Mittlerweile hat auch das IOC auf die grösser werdende Anzahl Eltern im Spitzensport reagiert. Im Olympischen Dorf der Sommerspiele in Paris gab es 2024 erstmals eine Kita für Kinder von Athletinnen und Athleten.
Und im populärsten Teamsport der Welt? Im Fussball kehrt man im Alltag nach dem Training oder den Spielen nach Hause zurück – die Kinderfrage wird aber bei Trainingslagern oder grossen Turnieren zum Thema. Wie nun bei der Schweizer Frauen-Nati. Die Frau von Stürmerin Ramona Bachmann (34) wird im Mai einen Sohn auf die Welt bringen. Bachmann wünscht sich, dass ihr Baby während der Heim-EM im Juli im Teamquartier dabei sein kann.
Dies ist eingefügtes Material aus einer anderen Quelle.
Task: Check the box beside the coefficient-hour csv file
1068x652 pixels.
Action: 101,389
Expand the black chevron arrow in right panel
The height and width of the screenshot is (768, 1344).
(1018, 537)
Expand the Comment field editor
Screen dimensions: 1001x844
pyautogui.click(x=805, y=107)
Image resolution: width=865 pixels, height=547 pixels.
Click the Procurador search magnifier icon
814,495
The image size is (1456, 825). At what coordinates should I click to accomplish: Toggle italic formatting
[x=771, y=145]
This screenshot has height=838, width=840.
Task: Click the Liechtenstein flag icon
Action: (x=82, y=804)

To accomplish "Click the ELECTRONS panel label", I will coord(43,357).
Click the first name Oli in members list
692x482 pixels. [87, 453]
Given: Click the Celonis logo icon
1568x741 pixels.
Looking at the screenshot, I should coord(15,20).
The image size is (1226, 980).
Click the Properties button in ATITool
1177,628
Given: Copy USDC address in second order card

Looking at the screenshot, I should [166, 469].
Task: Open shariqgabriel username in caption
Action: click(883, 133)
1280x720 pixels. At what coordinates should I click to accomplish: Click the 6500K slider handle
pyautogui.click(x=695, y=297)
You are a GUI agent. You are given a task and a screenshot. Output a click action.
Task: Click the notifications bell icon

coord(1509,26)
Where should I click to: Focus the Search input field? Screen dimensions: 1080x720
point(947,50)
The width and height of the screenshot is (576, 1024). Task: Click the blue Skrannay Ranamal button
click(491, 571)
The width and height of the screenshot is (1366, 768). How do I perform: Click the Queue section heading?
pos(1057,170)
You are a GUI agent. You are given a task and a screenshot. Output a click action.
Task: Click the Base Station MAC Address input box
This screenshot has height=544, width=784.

Das Vorbild dabei: Das deutsche Team, bei dem die frühere Schweizer Trainerin Martina Voss-Tecklenburg (57) an der EM 2022 ihrer Torhüterin Almuth Schult (34) gestattete, die jungen Zwillinge mit ins Teamhotel zu nehmen. Schult sagte damals: «Am Anfang war es auch schwierig für meinen Verein und die Nationalelf – sie hatten ja keine Erfahrung mit Spielerinnen, die Kinder haben. Aber sie haben sich sehr gekümmert, das weiss ich zu schätzen.»
Etwas, was Nadja Pasternack offenbar schmerzlich vermisst.